Nosotros

MISIÓN

La misión del CeDIn, como escuela laboratorio de preescolar a cuarto año, es proveer una educación humanista, de excelencia, sensible a los cambios en el mundo, que prepare para la vida universitaria, propenda al desarrollo integral del individuo, y brinde un espacio de práctica e investigación para los estudiantes de educación y profesiones relacionadas a la conducta.

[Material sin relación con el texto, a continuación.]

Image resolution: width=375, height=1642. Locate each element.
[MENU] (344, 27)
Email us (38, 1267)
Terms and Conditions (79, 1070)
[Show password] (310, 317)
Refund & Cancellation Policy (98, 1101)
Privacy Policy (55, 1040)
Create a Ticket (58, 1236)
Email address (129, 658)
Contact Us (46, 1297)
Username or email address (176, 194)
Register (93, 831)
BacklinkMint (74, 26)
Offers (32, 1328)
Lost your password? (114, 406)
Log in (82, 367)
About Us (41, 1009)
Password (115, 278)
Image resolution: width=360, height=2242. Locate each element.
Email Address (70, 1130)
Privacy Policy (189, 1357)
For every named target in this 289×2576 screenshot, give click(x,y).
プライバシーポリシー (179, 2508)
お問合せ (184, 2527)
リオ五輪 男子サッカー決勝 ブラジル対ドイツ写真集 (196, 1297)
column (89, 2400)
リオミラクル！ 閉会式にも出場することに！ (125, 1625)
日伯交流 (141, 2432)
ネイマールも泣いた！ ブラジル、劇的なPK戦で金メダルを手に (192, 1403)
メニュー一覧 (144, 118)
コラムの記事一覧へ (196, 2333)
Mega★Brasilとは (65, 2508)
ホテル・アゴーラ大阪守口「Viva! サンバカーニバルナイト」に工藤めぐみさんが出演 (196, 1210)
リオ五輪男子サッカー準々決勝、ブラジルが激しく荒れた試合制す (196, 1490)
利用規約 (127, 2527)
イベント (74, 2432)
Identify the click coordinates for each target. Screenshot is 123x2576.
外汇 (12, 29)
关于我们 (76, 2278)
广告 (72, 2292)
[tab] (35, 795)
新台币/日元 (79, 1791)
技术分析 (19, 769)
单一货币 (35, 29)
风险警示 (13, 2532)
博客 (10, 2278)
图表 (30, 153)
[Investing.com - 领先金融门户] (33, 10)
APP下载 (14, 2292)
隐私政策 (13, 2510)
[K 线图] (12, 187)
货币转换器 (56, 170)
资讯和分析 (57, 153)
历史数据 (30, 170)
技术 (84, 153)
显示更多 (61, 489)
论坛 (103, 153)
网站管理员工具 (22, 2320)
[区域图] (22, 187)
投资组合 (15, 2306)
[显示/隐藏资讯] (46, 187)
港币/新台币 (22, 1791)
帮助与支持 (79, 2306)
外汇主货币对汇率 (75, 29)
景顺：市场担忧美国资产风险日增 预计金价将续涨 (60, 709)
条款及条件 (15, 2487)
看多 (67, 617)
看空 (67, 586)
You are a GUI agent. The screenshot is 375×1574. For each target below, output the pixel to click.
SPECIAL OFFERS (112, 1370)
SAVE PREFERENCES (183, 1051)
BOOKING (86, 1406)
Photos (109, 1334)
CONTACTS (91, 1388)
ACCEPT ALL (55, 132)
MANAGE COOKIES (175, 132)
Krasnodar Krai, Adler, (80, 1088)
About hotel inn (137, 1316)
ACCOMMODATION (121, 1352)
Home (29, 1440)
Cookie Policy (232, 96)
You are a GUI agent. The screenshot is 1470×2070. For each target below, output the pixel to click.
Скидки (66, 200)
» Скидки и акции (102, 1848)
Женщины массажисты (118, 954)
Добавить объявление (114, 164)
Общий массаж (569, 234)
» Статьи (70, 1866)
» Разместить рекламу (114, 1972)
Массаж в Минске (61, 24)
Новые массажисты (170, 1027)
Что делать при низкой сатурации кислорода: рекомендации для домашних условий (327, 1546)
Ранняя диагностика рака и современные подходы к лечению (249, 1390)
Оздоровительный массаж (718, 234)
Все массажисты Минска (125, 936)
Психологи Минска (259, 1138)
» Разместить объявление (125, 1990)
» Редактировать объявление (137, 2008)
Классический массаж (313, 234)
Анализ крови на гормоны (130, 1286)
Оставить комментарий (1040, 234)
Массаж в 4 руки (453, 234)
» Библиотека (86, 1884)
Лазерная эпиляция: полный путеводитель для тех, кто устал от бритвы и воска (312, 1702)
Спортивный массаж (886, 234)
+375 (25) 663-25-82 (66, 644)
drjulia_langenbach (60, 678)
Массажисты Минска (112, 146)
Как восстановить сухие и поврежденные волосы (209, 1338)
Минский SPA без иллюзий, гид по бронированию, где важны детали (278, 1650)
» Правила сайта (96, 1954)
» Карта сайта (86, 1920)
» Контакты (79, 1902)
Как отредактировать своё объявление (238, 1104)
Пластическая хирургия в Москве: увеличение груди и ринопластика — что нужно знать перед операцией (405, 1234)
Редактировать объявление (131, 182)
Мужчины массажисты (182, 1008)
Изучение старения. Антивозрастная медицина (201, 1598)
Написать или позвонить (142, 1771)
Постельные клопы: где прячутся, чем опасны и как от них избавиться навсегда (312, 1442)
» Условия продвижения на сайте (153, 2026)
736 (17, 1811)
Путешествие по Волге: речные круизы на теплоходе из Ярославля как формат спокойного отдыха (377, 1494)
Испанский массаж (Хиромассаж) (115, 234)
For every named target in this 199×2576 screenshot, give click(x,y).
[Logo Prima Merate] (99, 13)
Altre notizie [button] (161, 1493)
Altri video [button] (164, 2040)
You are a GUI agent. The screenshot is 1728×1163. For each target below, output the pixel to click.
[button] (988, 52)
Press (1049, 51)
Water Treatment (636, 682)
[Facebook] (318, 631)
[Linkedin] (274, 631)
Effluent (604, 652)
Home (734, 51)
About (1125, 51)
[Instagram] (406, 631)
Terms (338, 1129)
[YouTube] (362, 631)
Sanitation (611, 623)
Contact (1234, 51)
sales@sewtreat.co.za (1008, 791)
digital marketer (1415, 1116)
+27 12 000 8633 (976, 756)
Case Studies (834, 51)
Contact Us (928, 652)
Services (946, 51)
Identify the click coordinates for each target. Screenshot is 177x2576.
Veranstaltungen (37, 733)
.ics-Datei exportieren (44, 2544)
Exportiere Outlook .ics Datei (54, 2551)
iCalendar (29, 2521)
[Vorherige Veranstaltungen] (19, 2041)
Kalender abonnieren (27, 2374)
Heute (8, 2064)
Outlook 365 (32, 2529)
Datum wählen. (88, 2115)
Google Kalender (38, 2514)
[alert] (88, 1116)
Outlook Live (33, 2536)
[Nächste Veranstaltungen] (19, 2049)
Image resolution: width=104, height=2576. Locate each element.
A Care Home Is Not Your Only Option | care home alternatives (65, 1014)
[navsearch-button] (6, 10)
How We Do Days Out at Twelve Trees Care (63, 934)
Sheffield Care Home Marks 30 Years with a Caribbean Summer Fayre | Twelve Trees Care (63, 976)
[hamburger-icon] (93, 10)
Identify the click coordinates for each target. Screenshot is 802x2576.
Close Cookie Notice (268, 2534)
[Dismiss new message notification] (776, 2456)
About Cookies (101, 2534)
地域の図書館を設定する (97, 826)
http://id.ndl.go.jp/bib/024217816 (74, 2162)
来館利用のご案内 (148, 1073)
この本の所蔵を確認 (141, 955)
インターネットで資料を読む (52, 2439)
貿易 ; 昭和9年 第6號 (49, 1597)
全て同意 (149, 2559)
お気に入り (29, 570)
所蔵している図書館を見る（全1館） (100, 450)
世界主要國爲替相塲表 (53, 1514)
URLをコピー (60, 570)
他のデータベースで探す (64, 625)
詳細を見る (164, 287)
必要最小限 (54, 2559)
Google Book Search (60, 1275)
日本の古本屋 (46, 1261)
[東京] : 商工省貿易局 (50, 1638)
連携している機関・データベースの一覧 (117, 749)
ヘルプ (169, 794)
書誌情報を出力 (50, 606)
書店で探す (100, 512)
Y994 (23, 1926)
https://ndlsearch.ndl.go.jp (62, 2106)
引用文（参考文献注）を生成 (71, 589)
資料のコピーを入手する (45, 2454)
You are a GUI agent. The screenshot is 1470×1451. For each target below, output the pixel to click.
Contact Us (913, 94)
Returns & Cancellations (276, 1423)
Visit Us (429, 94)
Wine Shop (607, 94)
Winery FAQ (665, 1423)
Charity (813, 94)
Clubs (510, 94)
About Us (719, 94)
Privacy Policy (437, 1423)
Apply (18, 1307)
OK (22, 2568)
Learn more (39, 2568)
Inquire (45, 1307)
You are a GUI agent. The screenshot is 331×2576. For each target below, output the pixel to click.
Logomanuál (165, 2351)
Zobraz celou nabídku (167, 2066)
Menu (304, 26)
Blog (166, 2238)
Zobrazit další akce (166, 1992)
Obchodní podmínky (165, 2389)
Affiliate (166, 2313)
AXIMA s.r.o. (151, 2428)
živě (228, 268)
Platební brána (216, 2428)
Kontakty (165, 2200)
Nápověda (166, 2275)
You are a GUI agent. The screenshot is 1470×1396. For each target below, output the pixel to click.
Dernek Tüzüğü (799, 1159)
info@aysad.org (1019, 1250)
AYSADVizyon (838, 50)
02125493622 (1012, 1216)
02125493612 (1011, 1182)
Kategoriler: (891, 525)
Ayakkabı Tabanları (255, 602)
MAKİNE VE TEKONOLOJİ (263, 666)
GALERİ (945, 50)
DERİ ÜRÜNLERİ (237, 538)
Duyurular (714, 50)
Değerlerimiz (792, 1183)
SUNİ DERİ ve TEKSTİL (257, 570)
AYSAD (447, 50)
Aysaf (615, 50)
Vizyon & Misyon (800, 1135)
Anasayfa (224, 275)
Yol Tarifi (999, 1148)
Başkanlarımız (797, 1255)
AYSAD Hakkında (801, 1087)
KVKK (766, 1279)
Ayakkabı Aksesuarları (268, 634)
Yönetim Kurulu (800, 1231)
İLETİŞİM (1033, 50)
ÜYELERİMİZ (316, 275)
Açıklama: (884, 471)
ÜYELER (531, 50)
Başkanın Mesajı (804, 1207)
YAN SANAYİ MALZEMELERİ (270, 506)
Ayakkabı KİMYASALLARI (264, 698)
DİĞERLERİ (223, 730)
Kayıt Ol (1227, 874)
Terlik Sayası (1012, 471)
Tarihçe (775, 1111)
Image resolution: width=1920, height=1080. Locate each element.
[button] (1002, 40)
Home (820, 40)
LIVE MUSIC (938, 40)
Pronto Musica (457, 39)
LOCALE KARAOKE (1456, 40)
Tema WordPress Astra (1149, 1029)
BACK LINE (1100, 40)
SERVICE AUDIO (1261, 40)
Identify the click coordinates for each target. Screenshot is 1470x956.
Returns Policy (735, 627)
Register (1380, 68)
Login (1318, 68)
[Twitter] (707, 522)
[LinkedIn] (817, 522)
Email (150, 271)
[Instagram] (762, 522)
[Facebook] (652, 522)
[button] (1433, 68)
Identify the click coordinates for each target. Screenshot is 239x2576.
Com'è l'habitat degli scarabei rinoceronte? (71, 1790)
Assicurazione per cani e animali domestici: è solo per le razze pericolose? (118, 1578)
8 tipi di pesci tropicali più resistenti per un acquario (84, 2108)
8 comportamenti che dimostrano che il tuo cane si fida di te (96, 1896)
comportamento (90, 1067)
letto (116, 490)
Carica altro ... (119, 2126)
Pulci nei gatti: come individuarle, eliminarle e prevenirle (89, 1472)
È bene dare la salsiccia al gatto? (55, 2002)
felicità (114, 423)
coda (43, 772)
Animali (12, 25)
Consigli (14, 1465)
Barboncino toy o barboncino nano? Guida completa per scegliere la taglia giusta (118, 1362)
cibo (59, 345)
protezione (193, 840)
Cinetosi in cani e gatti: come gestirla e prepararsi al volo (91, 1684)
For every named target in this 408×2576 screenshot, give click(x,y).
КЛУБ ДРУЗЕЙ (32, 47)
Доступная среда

El proceso educativo está enmarcado por los valores universales cristianos-ecuménicos; el desarrollo de competencias de conocimiento; la integración de las bellas artes, la tecnología y los deportes, y el fomento de una Cultura de Paz.

CREENCIAS

Creemos que:

  1. La educación se fundamenta en principios humanistas.
  2. Los valores universales y cristianos ecuménicos son parte del desarrollo integral del estudiante.
  3. Con el desarrollo de una Cultura de Paz se logra el respeto a la dignidad humana y la convivencia democrática.
  4. Los procesos de diálogo y mediación promueven reflexión hacia la solución de conflictos.
  5. El respeto a la diversidad fortalece la capacidad de vivir en comunidad.
  6. El cuidado del ambiente es un deber ciudadano.
  7. El conocimiento se construye a partir de la actividad, exploración e interacción con el ambiente social y físico.
  8. Las prácticas educativas apropiadas son base para la enseñanza.
  9. La integración de los componentes curriculares fomenta la educación holística.
  10. La creatividad fomenta originalidad e innovación.
  11. Una facultad comprometida y altamente preparada es importante para el logro de los objetivos.
  12. La educación es una responsabilidad compartida entre la escuela y la familia
  13. Es importante colaborar con la comunidad y valorarla.
  14. El dominio de los procesos lectores y de redacción tanto en español como inglés son esenciales para el desarrollo de estudiantes competentes.
  15. Las bellas artes, el deporte y las actividades extracurriculares fortalecen las inteligencias múltiples y el liderazgo estudiantil.
  16. El uso responsable de las nuevas tecnologías de la información y comunicación permite al estudiante ser miembro activo en la sociedad cambiante.
  17. La integración con la vida universitaria le brinda al estudiante una perspectiva amplia respecto a su vida profesional futura.
  18. La escuela es escenario de experiencias clínicas y de investigación educativa.

 

FILOSOFÍA

El CeDIn tiene una filosofía educativa humanista con enfoque constructivista, dirigida al desarrollo integral del estudiante dentro del marco de valores cristianos ecuménicos y Cultura de Paz. Se atienden los procesos cognoscitivos de pensamiento, haciendo uso de prácticas apropiadas de enseñanza.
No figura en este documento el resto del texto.